La testimonianza della poesia: Sei lezioni sulla vulnerabilità del Novecento. E-book. Formato EPUB Czeslaw Milosz   -  Adelphi, 2022  - 

Nei primi anni Ottanta, appena insignito del Nobel, Czeslaw Milosz fu chiamato dall'Università di Har­vard a presentare, in sei lezioni, le sue idee sulla po­e­sia. E della poesia decise di privilegiare la funzione ai suoi occhi più importante, vale a dire la mi­ra­colosa capa­cità di offrire una testimonianza sul­l'epoca a cui ap­partiene: «non ho dubbi» afferma «che i po­steri ci leg­geranno nel tentativo di com­pren­dere che cosa è stato il Novecento, proprio co­me noi ap­prendiamo molto sull'Ottocento grazie al­le poesie di Rimbaud e alle prose di Flaubert». Ma quale testimonianza del No­ve­cento offre la poesia?
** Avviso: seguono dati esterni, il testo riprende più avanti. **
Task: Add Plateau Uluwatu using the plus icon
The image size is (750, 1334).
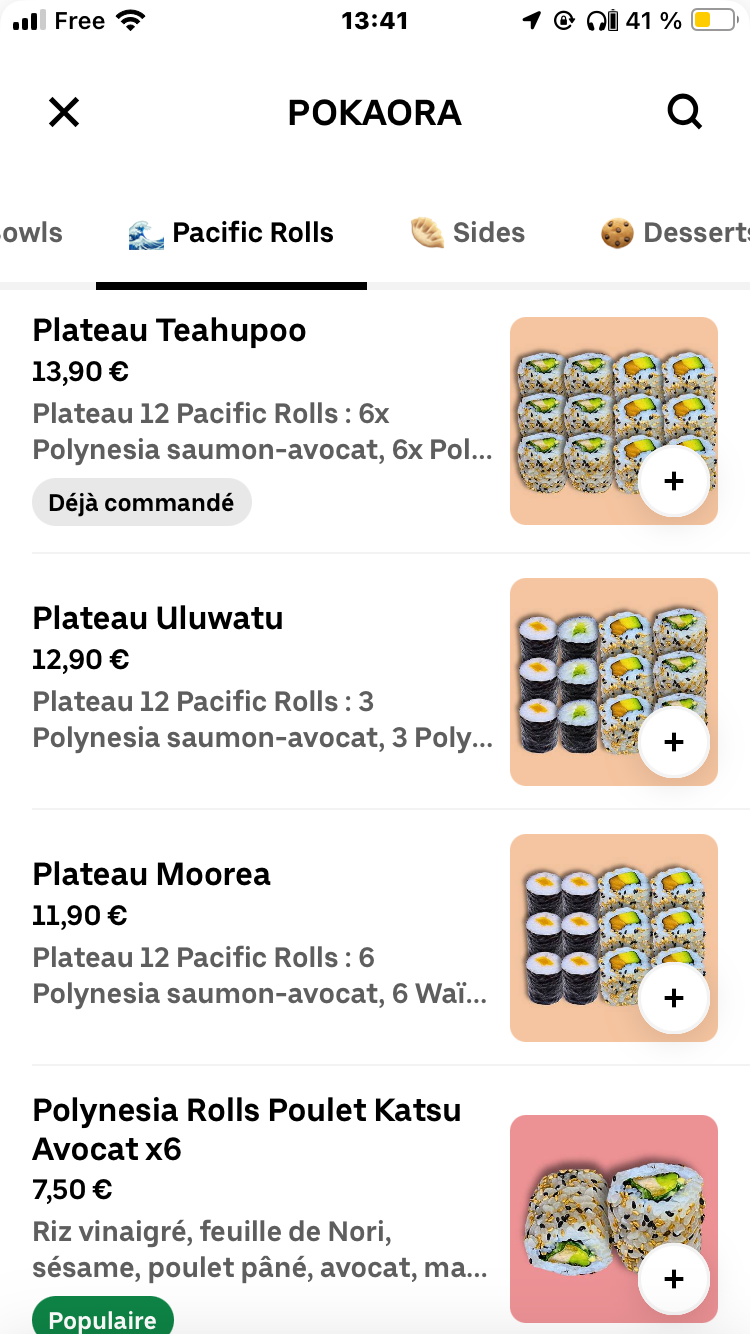Action: coord(674,742)
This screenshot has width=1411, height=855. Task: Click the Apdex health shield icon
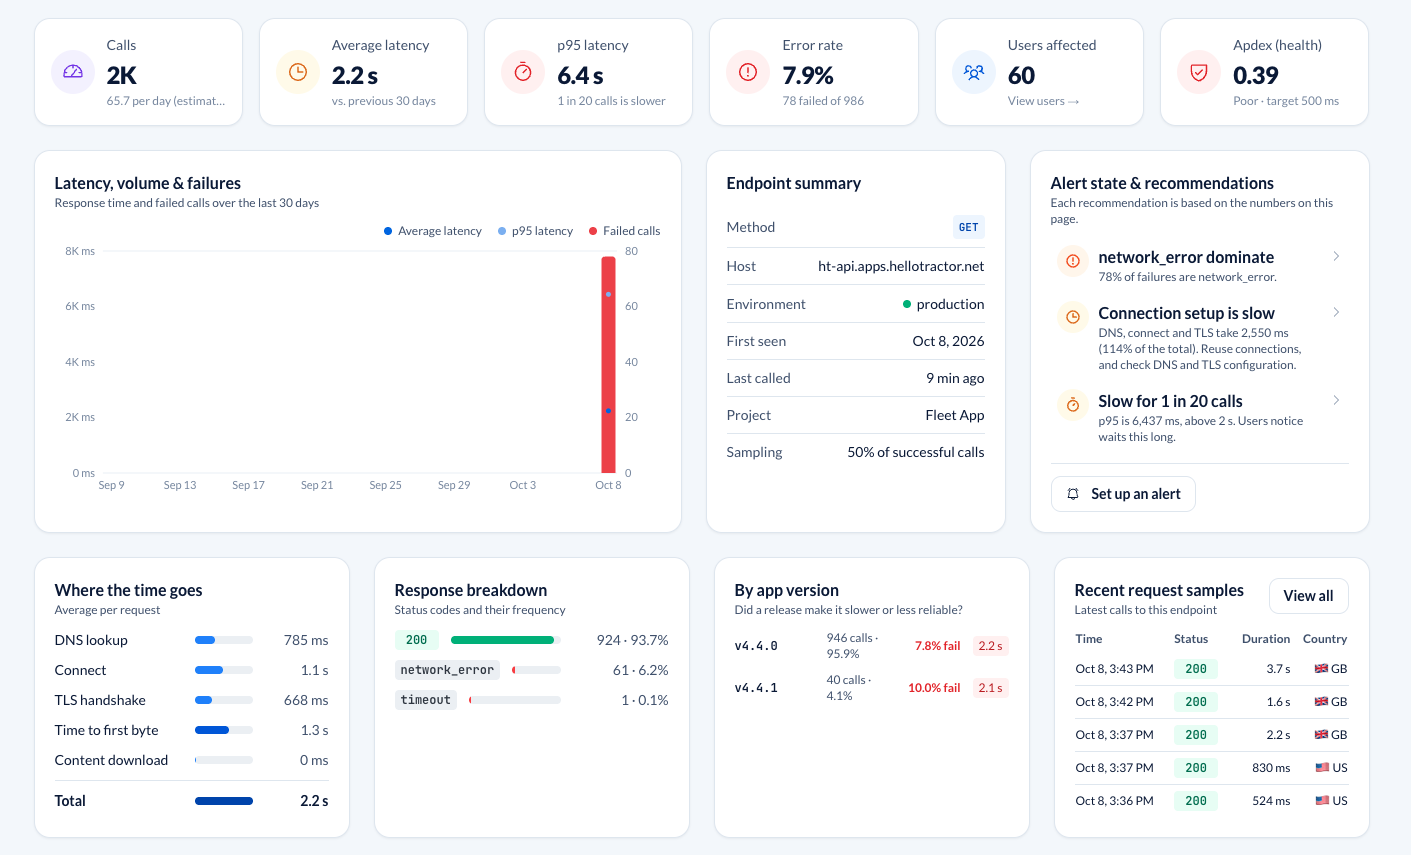pos(1199,72)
Il «tono minore», il dub­bio, l'a­ma­rezza, la cupezza che paiono con­trad­di­stin­guerla derivano, certo, dal­la fragilità «di tutto ciò che chia­miamo civiltà o cul­tura», dal pre­sagio che quanto ci circonda «non è più garantito», e potrebbe scompa­rire. Resta nondimeno una via di salvezza: guardan­do al secolo dalla prospettiva di un'«altra Europa» ed eleggendo a guide Oscar Milosz e Simone Weil, Milosz ci in­tro­duce infatti a una diversa con­cezione della poesia, quel­la che ne fa un «in­­se­gui­men­to ap­passionato del Reale» – giacché solo nel mai ap­paga­to desiderio di mimesi, nella fedeltà al par­ti­cola­re, nel «senso della gerarchia» delle cose sta «la possi­bilità di so­prav­vivere a periodi poco propizi».